An independent or freelance editor, sometimes called a book doctor, is someone who for a fee will undertake to read and edit your manuscript for structure, style, plot, character development, continuity and grammatical and technical errors.
What’s the difference between an independent editor and an in-house editor (an editor employed by a publishing company)?
An in-house editor works with authors on a publisher’s behalf, editing books prior to publication. They edit to their own taste but also to the publisher’s standards. Any book acquired by a reputable commercial publisher will be edited in-house. Editing is part of the publication process, and the author isn’t charged for it.
An independent editor is an independent contractor working directly for, and paid by, the author. What kind of editing is done, and how extensive it is, is entirely up to the author.
Most independent editors offer different levels of editing. These may include:
Manuscript assessment or critique. A broad overall assessment of your manuscript pinpointing strengths and weaknesses. Specific problem areas may be flagged and general suggestions for improvement may be made, but a critique won’t usually provide scene-by-scene advice on revision.
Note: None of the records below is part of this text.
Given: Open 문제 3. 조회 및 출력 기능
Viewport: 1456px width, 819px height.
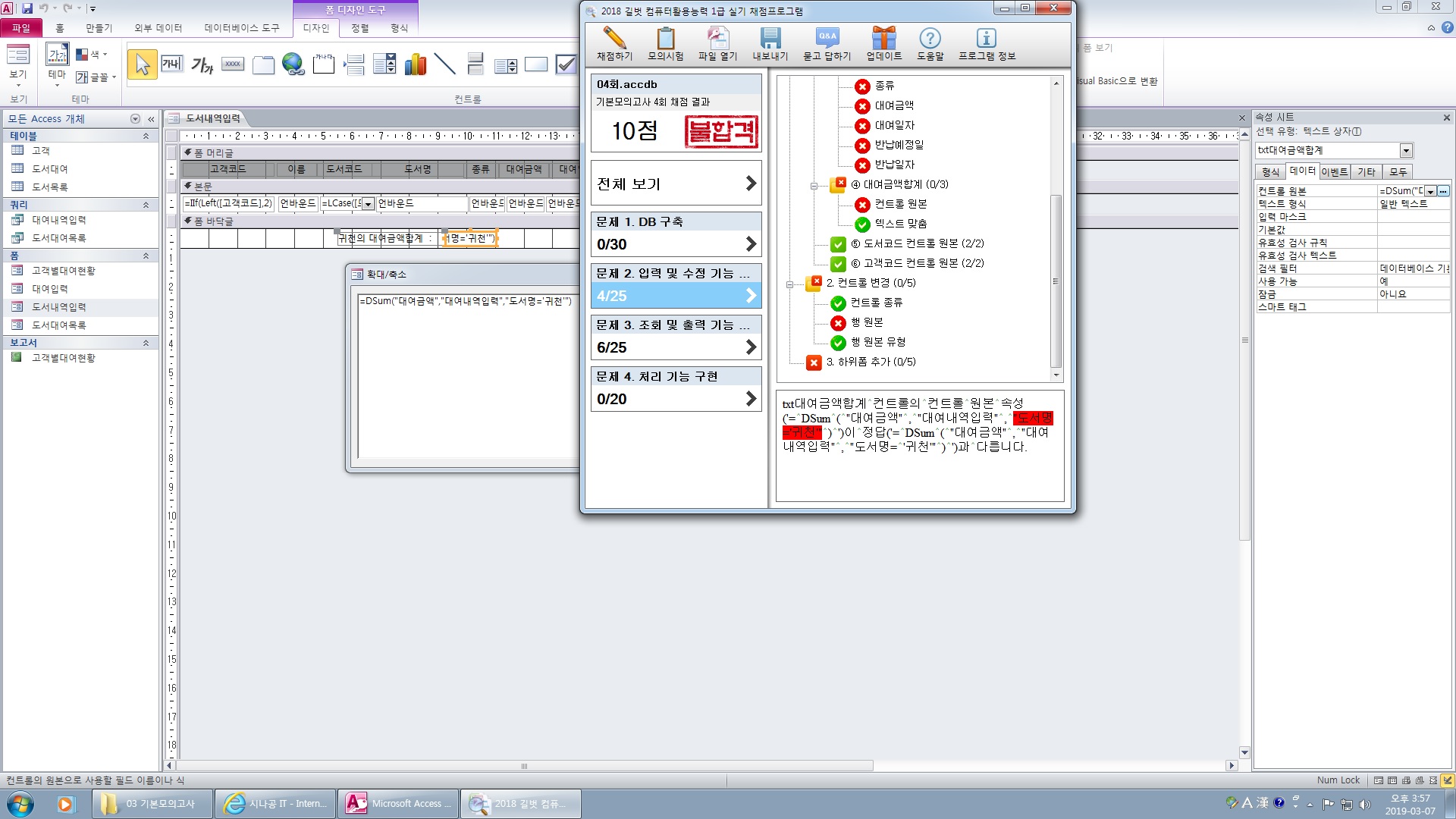Looking at the screenshot, I should 676,337.
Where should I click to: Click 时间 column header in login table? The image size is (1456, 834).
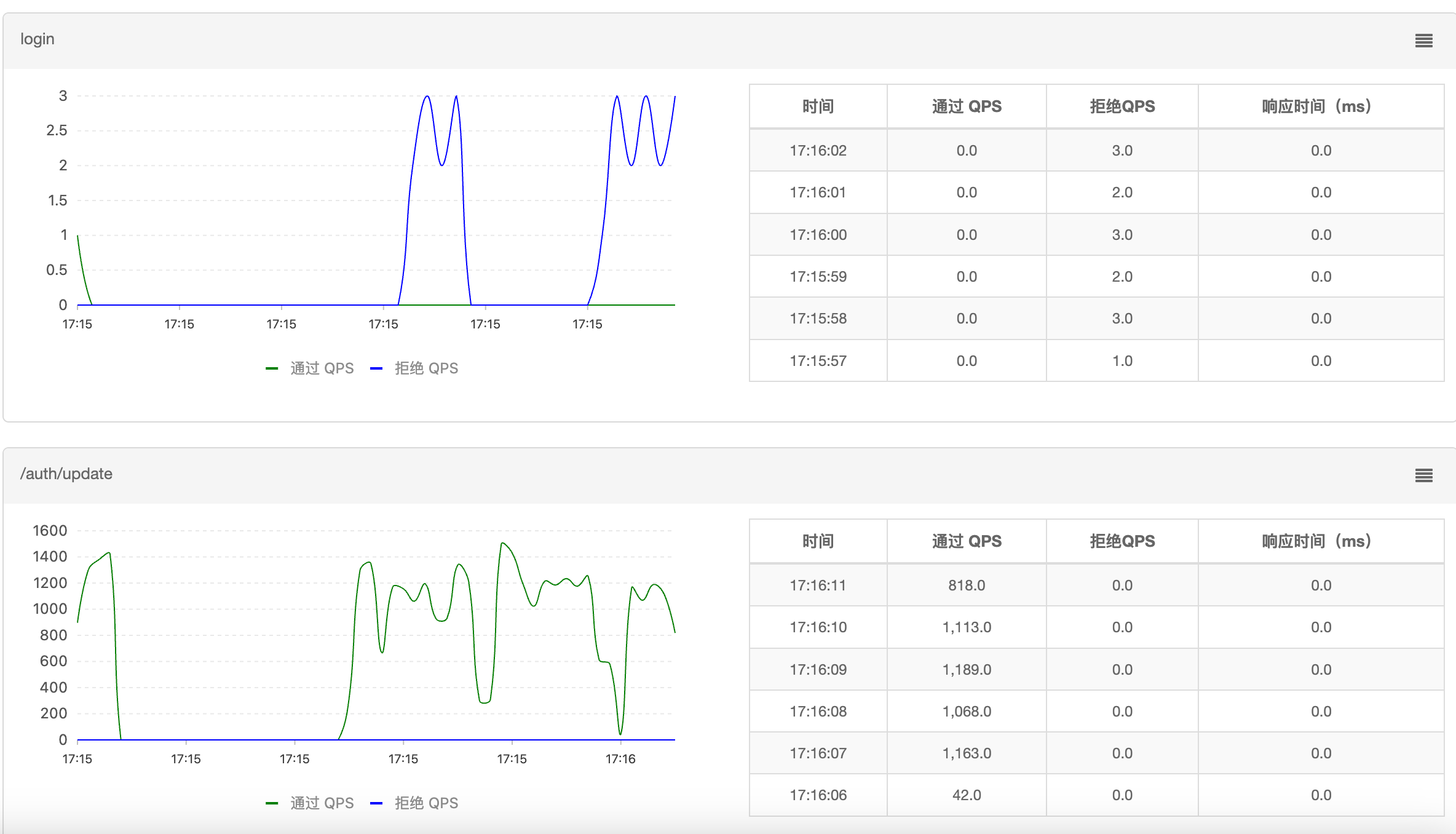(818, 106)
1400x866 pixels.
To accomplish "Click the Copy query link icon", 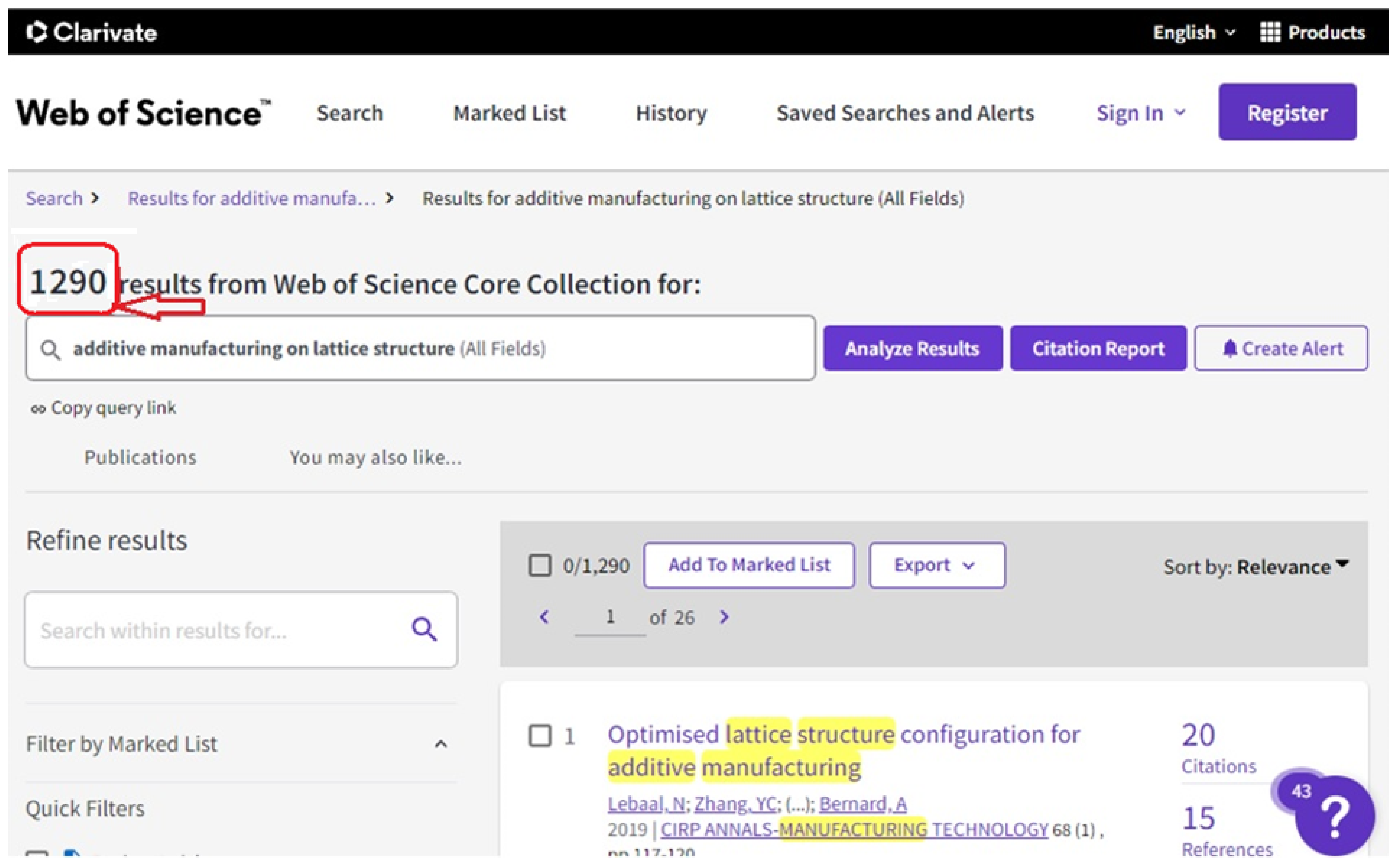I will point(38,409).
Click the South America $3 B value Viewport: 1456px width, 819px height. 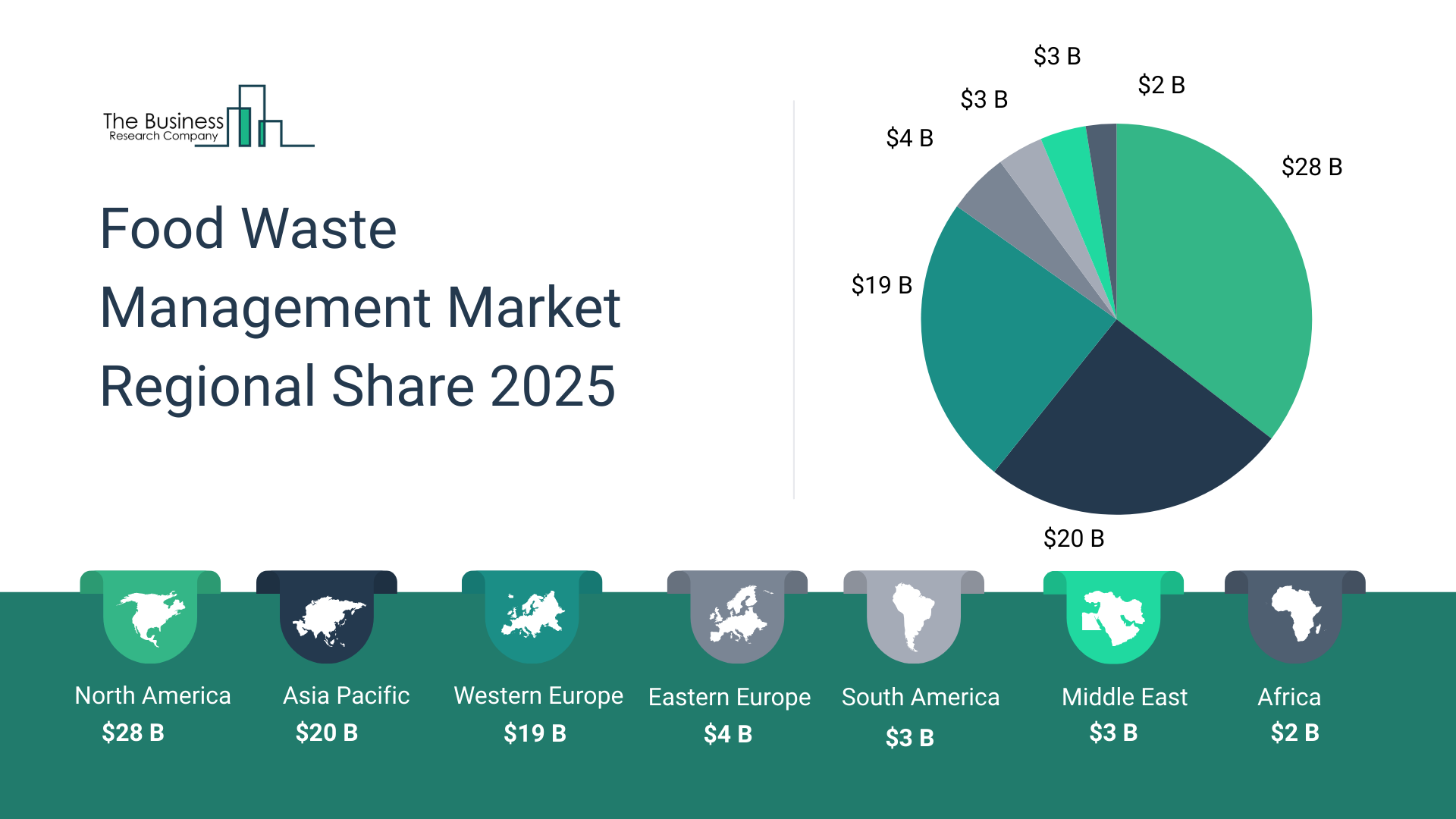[x=909, y=737]
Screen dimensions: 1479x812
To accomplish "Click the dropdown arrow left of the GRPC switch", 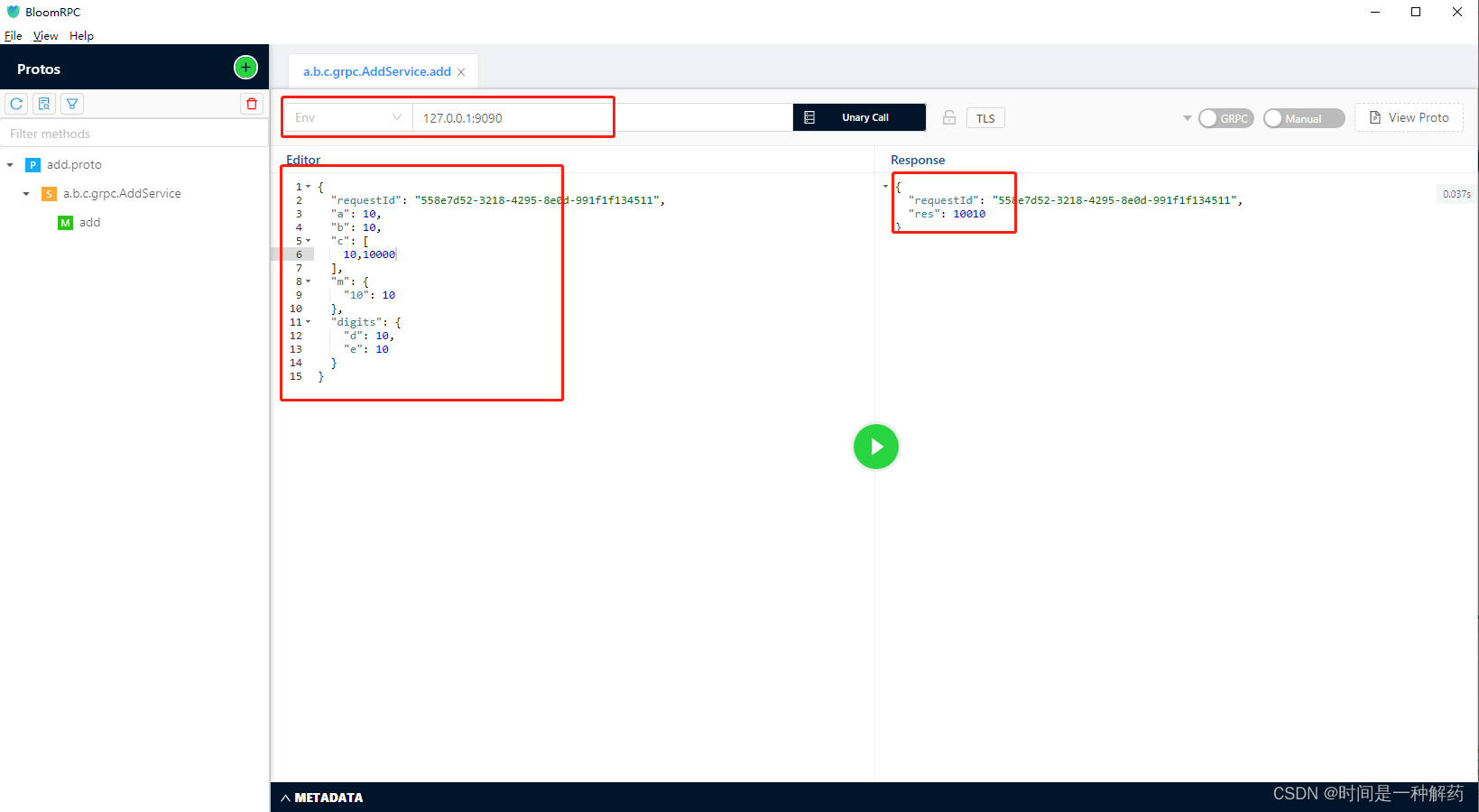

Content editing (also known as developmental or substantive editing) focuses on structure, style and content. The editor flags specific problems – structural difficulties, poor pacing, plot or thematic inconsistencies, stiff dialogue, undeveloped characters, stylistic troubles, flabby writing. The editor may rewrite to fix these problems or may provide notations and detailed advice so the author can address them.
Line editing. Editing at the sentence level, focusing on paragraph and sentence structure, word use, dialogue rhythms, etc., with the aim of creating a smooth prose flow.
Copy editing. Correction of common errors (grammar, spelling, punctuation), incorrect usages, logic lapses and continuity problems.
Proofreading. Checking for typos, spelling/punctuation errors, formatting mistakes and other minor mechanical problems.
Editing terminology is fluid. Some editors define the above terms differently, or use different terminology. Others simply provide “light,” “medium,” and “heavy” editing – light being on the order of copy editing, medium and heavy being some combination of line and content editing.